In the partitioning phase of the design process, our efforts are focused on defining as many tasks as possible. This is a useful discipline because it forces us to consider a wide range of opportunities for parallel execution. We note, however, that defining a large number of fine-grained tasks does not necessarily produce an efficient parallel algorithm.
One critical issue influencing parallel performance is communication costs. On most parallel computers, we have to stop computing in order to send and receive messages. Because we typically would rather be computing, we can improve performance by reducing the amount of time spent communicating. Clearly, this performance improvement can be achieved by sending less data. Perhaps less obviously, it can also be achieved by using fewer messages, even if we send the same amount of data. This is because each communication incurs not only a cost proportional to the amount of data transferred but also a fixed startup cost.
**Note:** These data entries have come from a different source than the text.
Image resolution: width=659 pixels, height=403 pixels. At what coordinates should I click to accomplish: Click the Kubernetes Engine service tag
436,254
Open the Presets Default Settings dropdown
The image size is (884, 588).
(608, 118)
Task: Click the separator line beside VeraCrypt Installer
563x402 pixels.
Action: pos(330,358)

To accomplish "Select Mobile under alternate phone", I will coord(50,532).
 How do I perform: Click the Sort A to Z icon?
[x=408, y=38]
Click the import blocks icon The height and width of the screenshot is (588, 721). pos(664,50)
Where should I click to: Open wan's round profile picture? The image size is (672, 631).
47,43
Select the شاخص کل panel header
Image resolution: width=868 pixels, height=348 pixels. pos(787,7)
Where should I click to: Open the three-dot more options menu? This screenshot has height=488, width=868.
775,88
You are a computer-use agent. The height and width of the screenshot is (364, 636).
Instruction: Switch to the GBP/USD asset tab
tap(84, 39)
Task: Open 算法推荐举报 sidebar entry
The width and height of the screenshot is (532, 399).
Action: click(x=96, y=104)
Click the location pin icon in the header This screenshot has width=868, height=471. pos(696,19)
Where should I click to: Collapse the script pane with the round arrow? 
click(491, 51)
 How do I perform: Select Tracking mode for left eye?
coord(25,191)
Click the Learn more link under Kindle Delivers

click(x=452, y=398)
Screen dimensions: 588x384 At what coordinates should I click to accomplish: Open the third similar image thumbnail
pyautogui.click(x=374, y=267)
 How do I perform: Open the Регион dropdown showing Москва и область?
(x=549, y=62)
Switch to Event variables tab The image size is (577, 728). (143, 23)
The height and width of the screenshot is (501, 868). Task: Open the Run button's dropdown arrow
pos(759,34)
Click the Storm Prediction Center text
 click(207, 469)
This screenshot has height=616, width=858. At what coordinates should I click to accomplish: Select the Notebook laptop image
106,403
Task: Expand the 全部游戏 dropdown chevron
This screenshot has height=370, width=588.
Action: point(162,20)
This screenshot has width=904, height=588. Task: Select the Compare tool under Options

In addition to communication costs, we may need to be concerned with task creation costs. For example, the performance of the fine-grained search algorithm illustrated in Figure 13, which creates one task for each search tree node, is sensitive to task creation costs.
Figure 12: Effect of increased granularity on communication costs in a two-dimensional finite difference problem with a five-point stencil. The figure shows fine- and coarse-grained two-dimensional partitions of this problem. In each case, a single task is exploded to show its outgoing messages (dark shading) and incoming messages (light shading). In (a), a computation on an 8x8 grid is partitioned into 8x8=64 tasks, each responsible for a single point, while in (b) the same computation is partioned into 2x2=4 tasks, each responsible for 16 points. In (a), 64x4=256 communications are required, 4 per task; these transfer a total of 256 data values. In (b), only 4x4=16 communications are required, and only 16x4=64 data values are transferred.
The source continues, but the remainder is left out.